┌─ INPUT
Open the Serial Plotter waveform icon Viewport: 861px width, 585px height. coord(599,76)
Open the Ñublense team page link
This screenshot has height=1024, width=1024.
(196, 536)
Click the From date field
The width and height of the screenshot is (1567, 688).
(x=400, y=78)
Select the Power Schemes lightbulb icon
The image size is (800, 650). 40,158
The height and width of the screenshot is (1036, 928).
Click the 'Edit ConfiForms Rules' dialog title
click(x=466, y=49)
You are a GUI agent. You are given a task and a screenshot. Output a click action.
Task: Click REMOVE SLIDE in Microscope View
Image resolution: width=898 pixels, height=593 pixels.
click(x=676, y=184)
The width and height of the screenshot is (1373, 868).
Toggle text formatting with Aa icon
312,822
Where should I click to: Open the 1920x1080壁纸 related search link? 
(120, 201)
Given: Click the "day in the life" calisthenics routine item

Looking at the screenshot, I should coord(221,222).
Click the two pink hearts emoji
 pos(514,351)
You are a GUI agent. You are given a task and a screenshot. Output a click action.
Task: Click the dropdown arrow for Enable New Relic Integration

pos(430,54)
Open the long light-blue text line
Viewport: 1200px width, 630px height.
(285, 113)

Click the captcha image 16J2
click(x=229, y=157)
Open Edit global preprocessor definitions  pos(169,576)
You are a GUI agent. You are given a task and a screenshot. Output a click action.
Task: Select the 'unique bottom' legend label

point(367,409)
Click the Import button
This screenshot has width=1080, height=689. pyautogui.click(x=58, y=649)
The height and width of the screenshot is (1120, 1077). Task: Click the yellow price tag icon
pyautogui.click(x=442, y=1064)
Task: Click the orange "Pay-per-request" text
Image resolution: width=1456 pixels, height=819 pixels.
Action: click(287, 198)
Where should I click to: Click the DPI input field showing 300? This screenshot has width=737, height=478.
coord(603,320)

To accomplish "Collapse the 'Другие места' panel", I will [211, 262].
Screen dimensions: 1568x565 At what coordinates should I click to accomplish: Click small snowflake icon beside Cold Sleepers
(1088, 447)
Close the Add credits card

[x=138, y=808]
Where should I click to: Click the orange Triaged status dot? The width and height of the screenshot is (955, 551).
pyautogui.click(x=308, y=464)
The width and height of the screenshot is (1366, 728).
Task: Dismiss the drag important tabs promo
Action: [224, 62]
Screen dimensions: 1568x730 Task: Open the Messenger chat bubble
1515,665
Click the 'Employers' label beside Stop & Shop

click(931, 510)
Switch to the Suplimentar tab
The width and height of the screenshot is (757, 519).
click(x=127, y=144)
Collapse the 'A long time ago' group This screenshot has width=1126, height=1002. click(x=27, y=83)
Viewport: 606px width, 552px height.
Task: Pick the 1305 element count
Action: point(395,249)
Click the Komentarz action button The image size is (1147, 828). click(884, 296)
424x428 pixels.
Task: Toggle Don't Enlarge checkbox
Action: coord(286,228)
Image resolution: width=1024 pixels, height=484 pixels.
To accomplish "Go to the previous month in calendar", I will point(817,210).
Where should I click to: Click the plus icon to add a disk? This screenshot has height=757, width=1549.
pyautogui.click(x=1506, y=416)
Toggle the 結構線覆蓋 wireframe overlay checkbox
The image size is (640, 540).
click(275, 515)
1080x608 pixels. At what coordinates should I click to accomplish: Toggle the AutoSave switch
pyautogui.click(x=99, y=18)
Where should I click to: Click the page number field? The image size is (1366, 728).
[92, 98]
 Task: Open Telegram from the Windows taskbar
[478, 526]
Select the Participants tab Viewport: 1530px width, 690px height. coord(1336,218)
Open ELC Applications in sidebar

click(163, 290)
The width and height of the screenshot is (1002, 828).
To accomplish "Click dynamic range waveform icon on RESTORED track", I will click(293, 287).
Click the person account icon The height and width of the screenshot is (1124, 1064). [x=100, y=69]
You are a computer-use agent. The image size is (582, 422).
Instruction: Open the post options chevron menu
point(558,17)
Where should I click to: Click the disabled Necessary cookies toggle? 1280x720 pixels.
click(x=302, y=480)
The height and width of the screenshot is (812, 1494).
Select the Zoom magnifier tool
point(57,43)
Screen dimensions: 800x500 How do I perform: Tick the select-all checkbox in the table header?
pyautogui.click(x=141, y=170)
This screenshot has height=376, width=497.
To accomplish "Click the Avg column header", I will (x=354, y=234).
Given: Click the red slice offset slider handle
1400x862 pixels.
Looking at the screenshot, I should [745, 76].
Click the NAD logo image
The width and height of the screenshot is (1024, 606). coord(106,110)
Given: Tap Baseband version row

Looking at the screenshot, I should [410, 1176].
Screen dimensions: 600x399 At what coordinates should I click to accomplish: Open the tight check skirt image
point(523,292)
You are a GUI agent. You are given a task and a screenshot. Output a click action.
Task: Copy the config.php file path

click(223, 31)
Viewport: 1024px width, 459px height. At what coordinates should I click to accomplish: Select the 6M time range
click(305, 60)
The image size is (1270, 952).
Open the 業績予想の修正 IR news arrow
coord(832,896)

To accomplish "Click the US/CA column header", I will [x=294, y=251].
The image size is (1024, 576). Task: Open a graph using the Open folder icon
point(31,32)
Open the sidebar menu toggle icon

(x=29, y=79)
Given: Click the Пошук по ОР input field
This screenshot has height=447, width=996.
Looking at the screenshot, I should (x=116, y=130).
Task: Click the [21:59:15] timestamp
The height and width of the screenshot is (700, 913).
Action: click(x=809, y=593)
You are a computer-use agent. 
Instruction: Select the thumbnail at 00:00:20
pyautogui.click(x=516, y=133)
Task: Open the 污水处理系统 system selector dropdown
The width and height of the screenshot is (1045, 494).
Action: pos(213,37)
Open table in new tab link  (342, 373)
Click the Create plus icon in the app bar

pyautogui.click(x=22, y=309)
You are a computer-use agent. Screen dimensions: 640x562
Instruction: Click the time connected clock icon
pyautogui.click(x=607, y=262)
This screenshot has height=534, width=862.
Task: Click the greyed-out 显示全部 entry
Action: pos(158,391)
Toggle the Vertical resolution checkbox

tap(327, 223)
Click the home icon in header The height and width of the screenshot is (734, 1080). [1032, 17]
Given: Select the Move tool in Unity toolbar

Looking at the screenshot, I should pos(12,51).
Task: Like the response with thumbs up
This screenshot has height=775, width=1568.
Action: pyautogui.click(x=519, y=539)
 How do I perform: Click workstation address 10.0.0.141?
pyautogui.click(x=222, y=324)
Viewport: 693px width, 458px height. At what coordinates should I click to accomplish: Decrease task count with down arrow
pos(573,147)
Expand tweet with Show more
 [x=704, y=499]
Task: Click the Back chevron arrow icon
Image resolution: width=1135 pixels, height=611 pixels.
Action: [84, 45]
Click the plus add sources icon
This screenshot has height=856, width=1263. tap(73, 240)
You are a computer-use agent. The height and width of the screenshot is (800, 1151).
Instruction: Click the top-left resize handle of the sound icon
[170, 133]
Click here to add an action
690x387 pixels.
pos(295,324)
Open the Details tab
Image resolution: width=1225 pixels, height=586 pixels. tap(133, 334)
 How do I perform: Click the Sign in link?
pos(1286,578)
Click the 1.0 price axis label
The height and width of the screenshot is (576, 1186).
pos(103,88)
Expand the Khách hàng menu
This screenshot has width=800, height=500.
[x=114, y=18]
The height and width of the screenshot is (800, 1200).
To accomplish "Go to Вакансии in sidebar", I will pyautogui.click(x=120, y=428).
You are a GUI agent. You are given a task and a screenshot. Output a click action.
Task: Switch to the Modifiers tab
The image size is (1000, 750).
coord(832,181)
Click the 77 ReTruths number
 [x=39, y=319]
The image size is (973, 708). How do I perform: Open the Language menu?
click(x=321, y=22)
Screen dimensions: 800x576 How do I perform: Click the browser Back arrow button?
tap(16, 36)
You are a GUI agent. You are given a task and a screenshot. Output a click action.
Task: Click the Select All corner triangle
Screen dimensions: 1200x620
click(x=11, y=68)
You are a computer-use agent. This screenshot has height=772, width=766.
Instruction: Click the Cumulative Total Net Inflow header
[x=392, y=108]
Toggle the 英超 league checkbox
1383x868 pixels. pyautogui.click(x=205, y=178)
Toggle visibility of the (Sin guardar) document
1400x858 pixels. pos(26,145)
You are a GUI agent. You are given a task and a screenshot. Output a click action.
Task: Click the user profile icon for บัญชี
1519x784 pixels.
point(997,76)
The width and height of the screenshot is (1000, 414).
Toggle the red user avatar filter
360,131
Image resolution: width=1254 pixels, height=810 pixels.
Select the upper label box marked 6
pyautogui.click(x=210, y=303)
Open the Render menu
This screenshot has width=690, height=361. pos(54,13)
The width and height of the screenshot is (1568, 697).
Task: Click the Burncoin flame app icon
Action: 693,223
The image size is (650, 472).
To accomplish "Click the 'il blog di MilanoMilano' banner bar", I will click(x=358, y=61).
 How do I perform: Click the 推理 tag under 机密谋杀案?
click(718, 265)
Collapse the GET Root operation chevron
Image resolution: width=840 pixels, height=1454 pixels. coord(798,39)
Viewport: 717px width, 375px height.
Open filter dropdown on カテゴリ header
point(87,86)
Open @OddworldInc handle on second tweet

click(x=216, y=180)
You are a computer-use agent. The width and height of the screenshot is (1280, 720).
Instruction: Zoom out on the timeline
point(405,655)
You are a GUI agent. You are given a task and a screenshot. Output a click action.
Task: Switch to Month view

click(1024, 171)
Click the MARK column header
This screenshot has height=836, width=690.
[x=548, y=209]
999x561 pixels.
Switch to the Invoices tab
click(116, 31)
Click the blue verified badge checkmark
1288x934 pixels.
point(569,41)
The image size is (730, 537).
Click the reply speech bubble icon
└─
* TASK DETAILS *
Your answer must consist solely of the lines above between the line holding "This screenshot has height=447, width=996." and the line holding "Task: Click the Back chevron arrow icon", inclusive, copied exactly.

* TASK SOLUTION *
This screenshot has height=447, width=996.
Looking at the screenshot, I should (x=116, y=130).
Task: Click the [21:59:15] timestamp
The height and width of the screenshot is (700, 913).
Action: click(x=809, y=593)
You are a computer-use agent. 
Instruction: Select the thumbnail at 00:00:20
pyautogui.click(x=516, y=133)
Task: Open the 污水处理系统 system selector dropdown
The width and height of the screenshot is (1045, 494).
Action: pos(213,37)
Open table in new tab link  (342, 373)
Click the Create plus icon in the app bar

pyautogui.click(x=22, y=309)
You are a computer-use agent. Screen dimensions: 640x562
Instruction: Click the time connected clock icon
pyautogui.click(x=607, y=262)
This screenshot has height=534, width=862.
Task: Click the greyed-out 显示全部 entry
Action: pos(158,391)
Toggle the Vertical resolution checkbox

tap(327, 223)
Click the home icon in header The height and width of the screenshot is (734, 1080). [1032, 17]
Given: Select the Move tool in Unity toolbar

Looking at the screenshot, I should pos(12,51).
Task: Like the response with thumbs up
This screenshot has height=775, width=1568.
Action: pyautogui.click(x=519, y=539)
 How do I perform: Click workstation address 10.0.0.141?
pyautogui.click(x=222, y=324)
Viewport: 693px width, 458px height. At what coordinates should I click to accomplish: Decrease task count with down arrow
pos(573,147)
Expand tweet with Show more
 [x=704, y=499]
Task: Click the Back chevron arrow icon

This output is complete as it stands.